Спасли Брюхина патронные ящики. Кто-то из беляков садил точно вдоль снега. Не будь ящиков — хана Брюхину. Пять или шесть попаданий в ящики. Не будь ящиков — в аккурат прошили бы Брюхина. Две так даже мешок с сухарями попортили. Везучий этот Самсон!
Вот что значит быть в авангарде Пятой армии!
Брюхин за храбрость и преданность делу рабочих и крестьян получил от начдива буханку черного и пол фунта сахара. А Брюхину орден и не надо. Ежели какой подвиг, так лучше пусть харчем отмечают, поскольку за сахар Брюхин уединился на ночь с вдовой-солдаткой 32 лёт, весьма пригожей собой. Аж дня на три сам с лица спал, особливо глаза, как у рака, отъединились и самостоятельно выперли вперед, настолько сказалось то уединение на печи.
Держись, золотопогонники!
Мой приятель, крупный химик, рассказал однажды анекдот (дело было в конце 70-х годов):
«Когда построим коммунизм? Когда марксизм и ленинизм окончательно победят разум».
Все же не победили, хотя дудочка крысолова и по сей день пытается наигрывать свои мелодии.

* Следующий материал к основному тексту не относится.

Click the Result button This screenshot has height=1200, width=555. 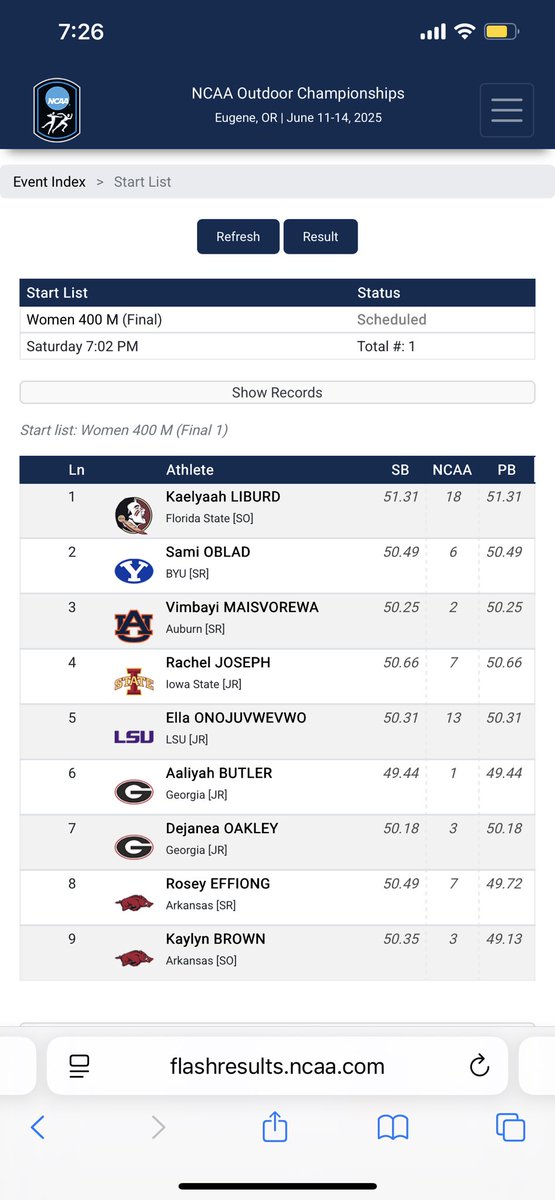321,236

Чудновский, когда оставался один на один со своими мыслями, шептал: «Не тушуйся, Сема, не такой уж я и коротышка, никчемный человечишко. Ленин, почитай, ненамного длиньше, а во как завернул историю!.. Одного мы с ним замеса. Еще глубоко копнем, такой дадим разворот. Нашли коротышек…»
Флор Федорович теперь много размышлял о Кропоткине, Бакунине…
Бакунин и анархисты требовали устранения государства по вполне, как теперь оказалось, мудрым причинам: они считали, что республиканский строй явится еще более деспотичным, нежели старый.
Не выходила из головы и работа Бакунина «Полемика против евреев», напечатанная в 1869 г. В этой работе Бакунин выдвинул обвинение евреям в узурпации революций.
Роль евреев[116] в революции даже близко не соответствовала их численности на территории бывшей Российской империи. Это и вызывает подозрение у людей и переходит в неприязнь.
И по сию пору приходится слышать: «Последний русский император был застрелен евреем Юровским, организовал же убийство еврей Гаухман (Свердлов). Великий русский государственный деятель Столыпин тоже пал от пули еврея Богрова. И даже Ленин — символ и душа революции — оказался жестоко подранен еврейкой Каплан. Разрушением храма Христа Спасителя по распоряжению Сталина руководил бригадный военинженер (генерал-майор) Хандриков, в прошлом комиссар Перекопской дивизии, репрессирован в 1937 г. («Зачтено в трудовой стаж» М. В. Курман)…».